* _Problem requirements_
This exercise calls for an exact copy of the data below.
· · ·
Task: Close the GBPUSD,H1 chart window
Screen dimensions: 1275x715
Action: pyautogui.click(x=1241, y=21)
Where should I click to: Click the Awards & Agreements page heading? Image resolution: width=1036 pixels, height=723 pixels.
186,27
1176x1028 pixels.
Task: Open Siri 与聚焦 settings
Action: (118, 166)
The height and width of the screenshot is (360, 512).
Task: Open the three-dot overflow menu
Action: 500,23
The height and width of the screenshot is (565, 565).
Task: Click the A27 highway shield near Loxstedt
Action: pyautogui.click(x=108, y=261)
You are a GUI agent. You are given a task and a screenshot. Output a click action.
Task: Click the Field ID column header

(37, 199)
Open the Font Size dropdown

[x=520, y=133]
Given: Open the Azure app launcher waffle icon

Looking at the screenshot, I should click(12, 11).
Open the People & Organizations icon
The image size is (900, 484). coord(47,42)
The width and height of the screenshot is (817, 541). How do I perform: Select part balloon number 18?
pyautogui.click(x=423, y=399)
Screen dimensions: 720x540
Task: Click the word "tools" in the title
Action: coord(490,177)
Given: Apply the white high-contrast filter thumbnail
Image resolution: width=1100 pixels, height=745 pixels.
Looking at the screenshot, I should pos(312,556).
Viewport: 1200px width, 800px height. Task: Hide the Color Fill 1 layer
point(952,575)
· · ·
* _Reply to the exercise_
Task: Close the GBPUSD,H1 chart window
Screen dimensions: 1275x715
Action: pyautogui.click(x=1241, y=21)
Where should I click to: Click the Awards & Agreements page heading? Image resolution: width=1036 pixels, height=723 pixels.
186,27
1176x1028 pixels.
Task: Open Siri 与聚焦 settings
Action: (118, 166)
The height and width of the screenshot is (360, 512).
Task: Open the three-dot overflow menu
Action: 500,23
The height and width of the screenshot is (565, 565).
Task: Click the A27 highway shield near Loxstedt
Action: pyautogui.click(x=108, y=261)
You are a GUI agent. You are given a task and a screenshot. Output a click action.
Task: Click the Field ID column header

(37, 199)
Open the Font Size dropdown

[x=520, y=133]
Given: Open the Azure app launcher waffle icon

Looking at the screenshot, I should click(12, 11).
Open the People & Organizations icon
The image size is (900, 484). coord(47,42)
The width and height of the screenshot is (817, 541). How do I perform: Select part balloon number 18?
pyautogui.click(x=423, y=399)
Screen dimensions: 720x540
Task: Click the word "tools" in the title
Action: coord(490,177)
Given: Apply the white high-contrast filter thumbnail
Image resolution: width=1100 pixels, height=745 pixels.
Looking at the screenshot, I should pos(312,556).
Viewport: 1200px width, 800px height. Task: Hide the Color Fill 1 layer
point(952,575)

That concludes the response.